OK, actually I’m kind of considering that tofu video now.

Sure, there is a lot of “attention whoring” on social media, but there’s also a lot of people who just want to say their thing, tell their joke, play their song, post their picture. Not because they are living for likes, but because they finally left the house or had a hobby or did a thing and they found it to be a delightful distraction from whatever not-so-fun things are going on in their lives. God forbid someone post a picture of a baby just because babies are cute and much better than someone posting a link from Fox News or whatever. No, no….let’s just label everything “attention whoring” because that’s so much easier than just, I don’t know, letting people enjoy things.

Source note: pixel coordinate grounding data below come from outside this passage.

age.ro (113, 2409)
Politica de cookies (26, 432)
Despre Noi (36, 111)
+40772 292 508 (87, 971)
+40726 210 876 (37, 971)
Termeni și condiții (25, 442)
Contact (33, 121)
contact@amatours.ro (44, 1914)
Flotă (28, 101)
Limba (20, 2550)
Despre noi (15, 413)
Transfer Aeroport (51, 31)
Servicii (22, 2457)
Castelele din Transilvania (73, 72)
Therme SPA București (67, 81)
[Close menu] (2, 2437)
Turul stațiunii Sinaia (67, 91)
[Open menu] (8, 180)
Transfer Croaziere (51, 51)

“Wow, Amy, you seem super defensive about all of this.”

I do! If I seem super defensive, it’s because I spent years believing this “attention whoring” theory and I eventually realized that all I was really doing by not posting anything other than cat memes was silencing myself. Maybe no one would have had any interest in anything I would have said anyway, but we’ll never know because I didn’t bother to say it in the first place.

I get to have a voice. Even if everybody think it’s dumb. Even if nobody cares about what I’m saying. I get to have a voice, even if no one “like”s it. I feel like this is an especially important thing to realize as my friends and I approach the age where the world seems to want us to sit down, shut up, and stop taking pictures of ourselves. Don’t you bitches know you’re old? Isn’t there a sale at a Yankee Candle somewhere? Don’t you have somewhere else to be?

Jokes on you, world! We have time to buy candles and annoy you, because women in their forties are very good at multi-tasking.

This seems like an odd revelation to have today, the day that I deactivated my Facebook account, but maybe this is exactly the kind of thinking and mulling over that I was trying to make room for by deactivating my Facebook account in the first place. I need a certain amount of silence in order to hear myself think. I can go back any time I want. I just want to make sure that, if I return, I return with intention.

That’s a fancy way of saying “I want to make sure I don’t spend a whole evening watching videos of chonky cats.” Honestly, that video of the Himalayan jumping over the baby gate? I must have watched that thing 30 times, y’all.